Íamos de Amsterdã a Gouda, cidadezinha no interior da Holanda. Lá nasceu o queijo de mesmo nome, um dos mais famosos do mundo, e que eu resolvi ir conferir no local de origem. Este é também o primeiro post que faço sobre a Holanda, apesar de já morar aqui há 7 anos (!).
Entrada para a estação de trem na cidade de Gouda.

Comecemos corrigindo a sua provável pronúncia, que todos os estrangeiros erram (compreensivelmente). Gouda pronuncia-se Ráuda em holandês. O G em holandês tem esse estranho som de R gutural, bem raspado na garganta. Se você falar "Gôuda" (ou "Gudá", como dizem os francófonos), é possível que eles entendam, mas não é garantido. Coisas do holandês. Não é exatamente o idioma mais charmoso da Europa.

As cidadezinhas holandesas, por outro lado, conseguem ser bem amáveis. Todas se parecem muito, como você notará após visitar um punhado delas  quase sempre com seus canais pela cidade, casas de tijolinhos, calçadões para pedestres, praça central onde ficam a prefeitura e a igreja (ambas em estilo moderno-antigo, dos idos de 1500-1800), e mercados onde se vendem guloseimas holandesas, hortifruti, e quinquilharias em geral.

Acresça-se a isso, é claro, o queijo. Ainda que o queijo holandês não seja tão mundialmente famoso quanto os italianos, franceses ou suíços, os holandeses comem queijo pra caramba, há muito tempo. O Gouda é o mais clássico daqui, normalmente vendido por idade: jong (jovem), jong belegen (jovem maduro), oud (envelhecido), entre algumas outras variações. O jovem é macio e suave; quanto mais velho, mais desidatrado, salgado, e de gosto mais forte.  
"Barraca" vendendo queijos na praça central do centro histórico de Gouda.
O queijo gouda normalmente é feito e vendido assim: em rodas.

A cidadezinha fica a menos de 1h de trem de Amsterdã e pode ser facilmente visitada num dia só, como eu fiz. Vale a pena. Aqui, além de visitar o Museu do Queijo Gouda pra aprender como ele surgiu e era tradicionalmente feito, você pode também conhecer mais sobre a história da Holanda na chamada Idade de Ouro holandesa dos séculos XVII e XVIII, ver a mais comprida catedral da Holanda com lindos vitrais, e recantos muito bonitinhos. Além de, é claro, comer queijo.

Da estação de trem são 5-10 minutos a pé até o centro histórico, antigamente murado, hoje sem muro, mas ainda cercado de canais  como uma cidade holandesa que se preze.
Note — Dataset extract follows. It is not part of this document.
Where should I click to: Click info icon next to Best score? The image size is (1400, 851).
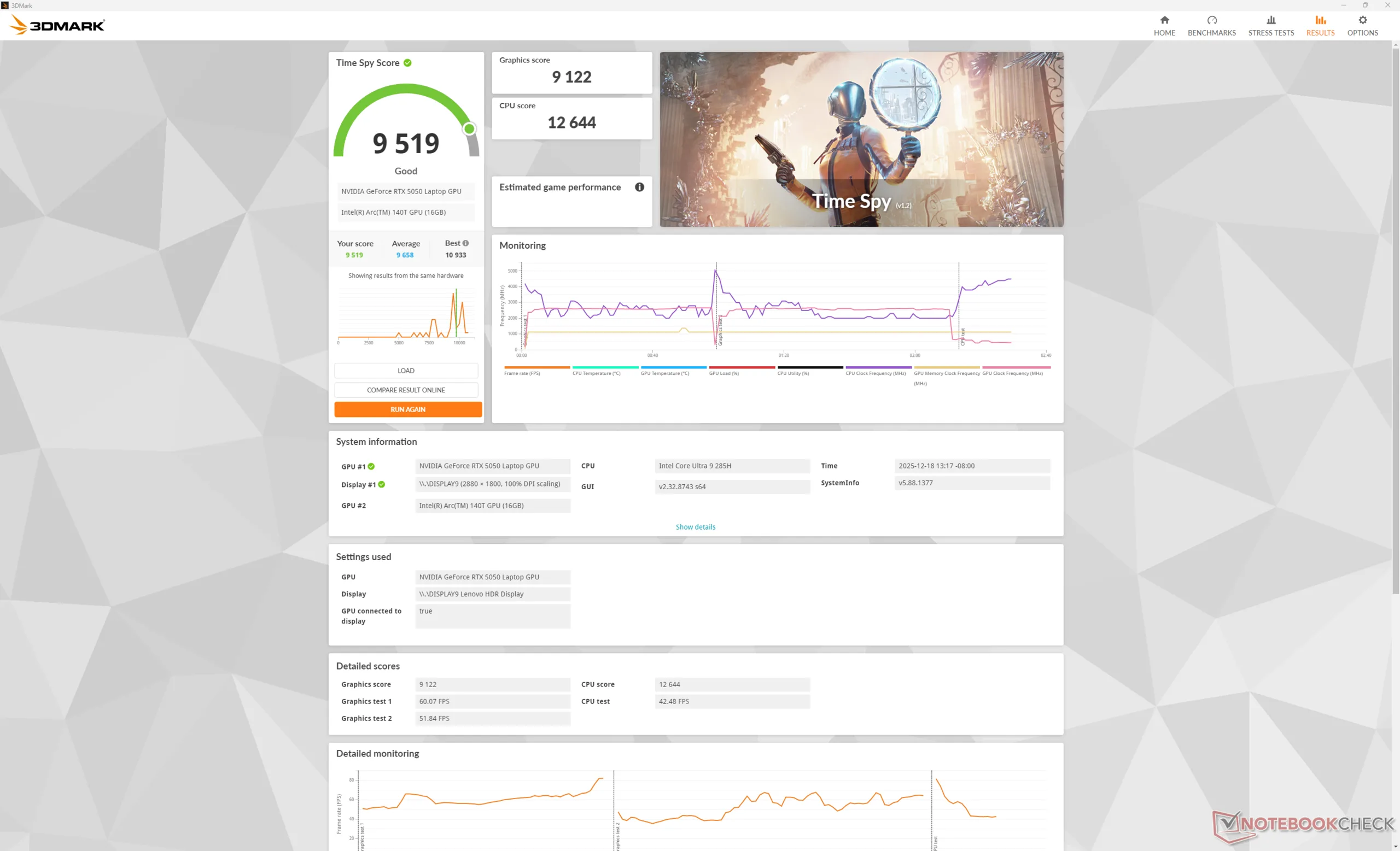[465, 244]
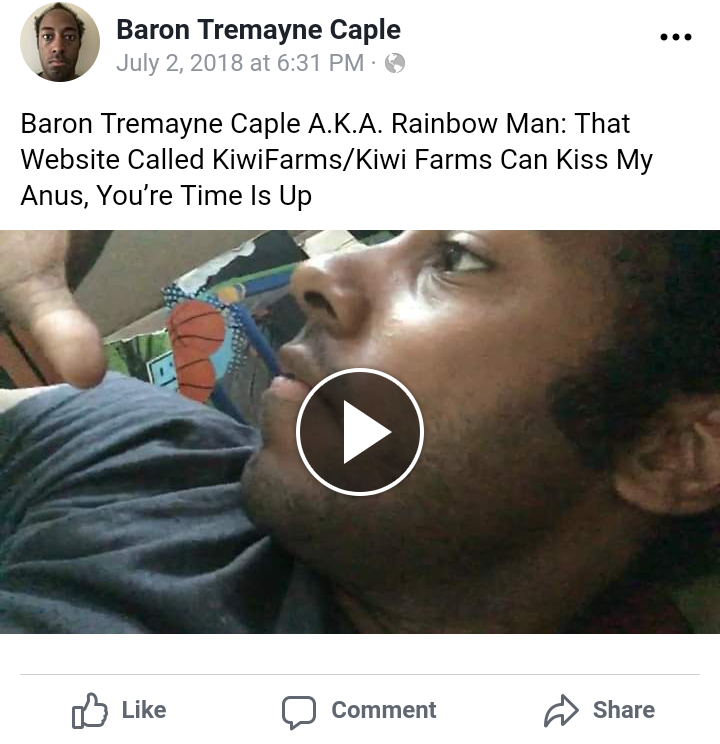Click the white triangle inside play button
Image resolution: width=720 pixels, height=744 pixels.
click(x=365, y=432)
Aqui na Holanda há canais por toda parte.

As cidades holandesas, em geral, souberam muito bem "pular" a Era do Automóvel. Passaram, em grande medida, da época pré-industrial para a época de bem-estar hoje aqui em que há ruas exclusivas pra pedestres, muitas ciclovias, e transporte coletivo de qualidade. Muito melhor. O resultado são cidades bonitas, tranquilas, e boas de se circular.
Rua típica com canal, no centro histórico de Gouda.
O outono chegando aqui e dando nova cor às folhas.
Cena típica do holandês, com três crianças na bicicleta. Estas bicicletas modificadas são comuns aqui. 
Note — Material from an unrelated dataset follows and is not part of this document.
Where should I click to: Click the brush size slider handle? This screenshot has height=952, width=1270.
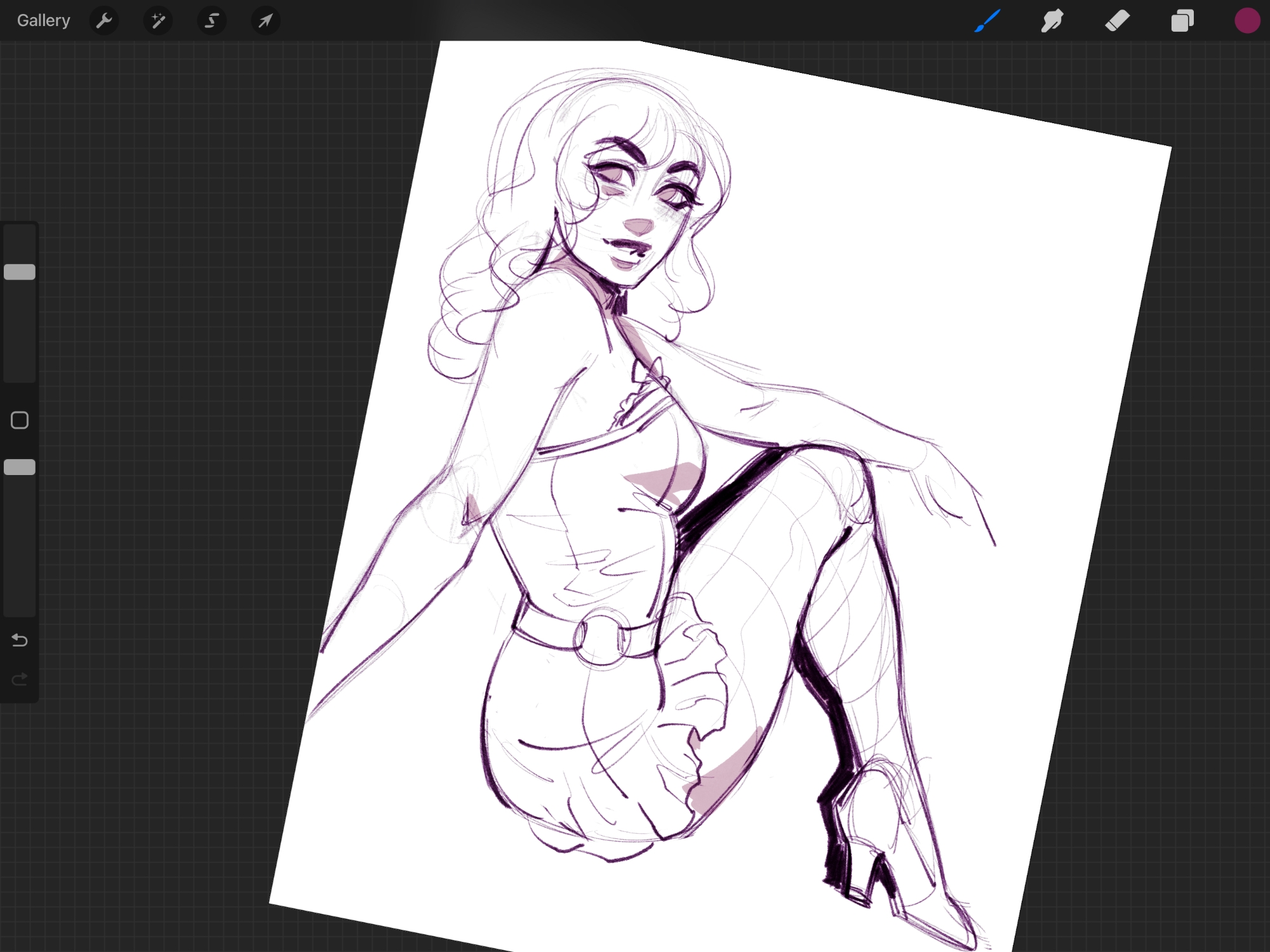coord(20,272)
Mas passemos ao queijo. A primeira menção escrita ao queijo gouda é do ano 1184 (!). Queijo, de modo geral, é algo já feito há milênios pelas civilizações do Oriente Médio, da Índia, e da Europa. Basta adicionar um coagulante ao leite e, voilà. Aqui tradicionalmente usava-se ácido de estômago de  novilho. Enrolava-se os grumos de leite na própria pele das vísceras animais, como ainda fazem muitos camponeses Europa adentro.  
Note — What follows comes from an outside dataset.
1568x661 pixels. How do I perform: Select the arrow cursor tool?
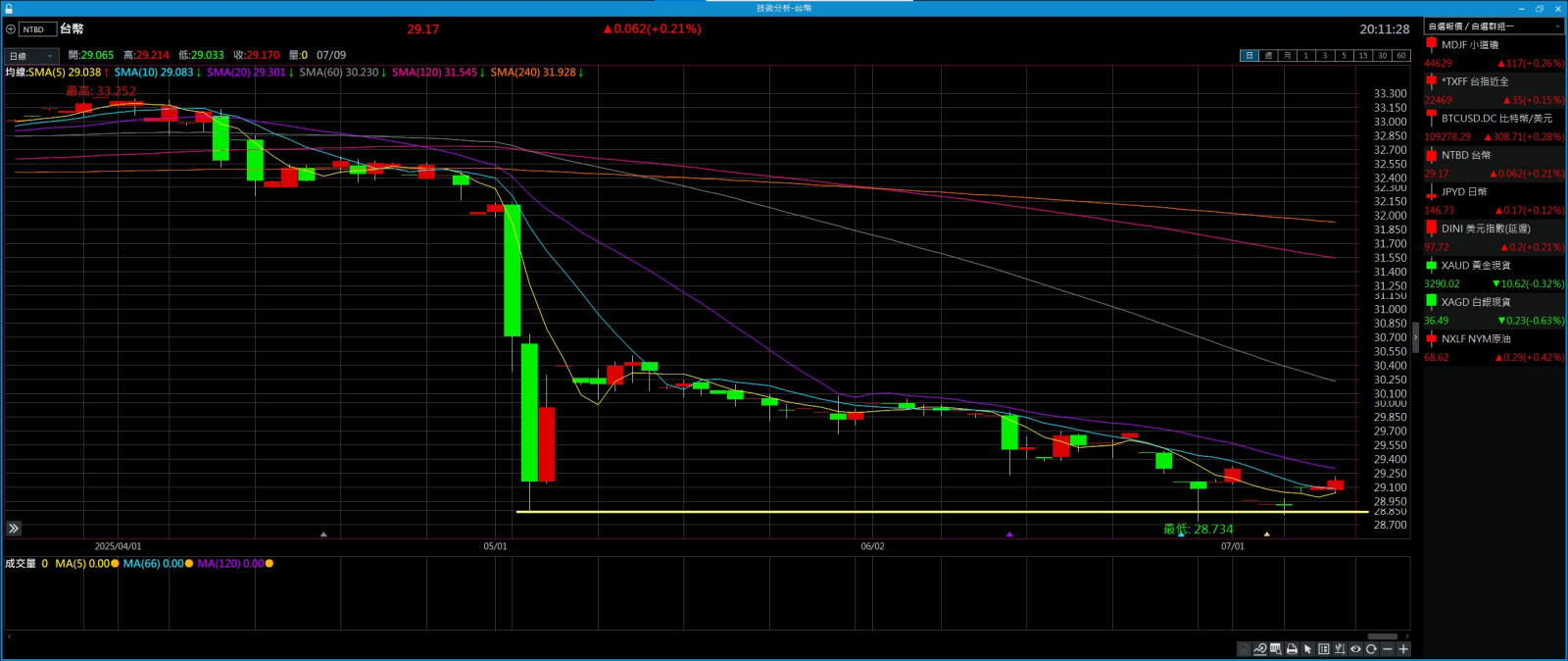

Entrei no Museu do Queijo pra aprender mais, no prédio onde costumava ser o centro oficial de pesagem dos produtos. Aqui as medidas eram padronizadas, e só podiam vender o que já tivesse recebido o selo de certificação. Os governantes, espertos já desde aquela época, aproveitavam então para coletar o imposto sobre as mercadorias. Se precisasse, o quartel de polícia ficava logo no andar de cima.
Prefeitura de Gouda, no meio da praça principal de seu centro histórico. Gouda, que era um povoado medieval, ganho status de cidade em 1272.
Exterior do waag, a casa oficial de pesagem dos produtos, também na praça central, em frente à prefeitura. Em 1667 foi introduzido o imposto sobre o queijo, e a cidade prosperou. (Em tese é sempre pra ser assim; uma pena que a lógica nem sempre funcione.)
O interior daquele prédio é hoje uma loja de lembranças e o Museu do Queijo Gouda. É claro que comprei um pra mim.
Feitura tradicional à época, quase sempre pela mulher.
Queijos gouda. Aquele espaço vazio ali é onde estava o que eu comprei. Aqui foi possível achar uns artesanais, já que hoje em dia pelo país  e Europa e mundo afora  se vendem os industrializados. Os holandeses também são obcecados por pimenta cominho, e adora metê-la (assim como outras especiarias e ervas) no queijo pra dar sabor. Aqueles pintados lá no alto da foto são esse caso.

O sabor lembra um pouco o queijo prato brasileiro, porém melhor.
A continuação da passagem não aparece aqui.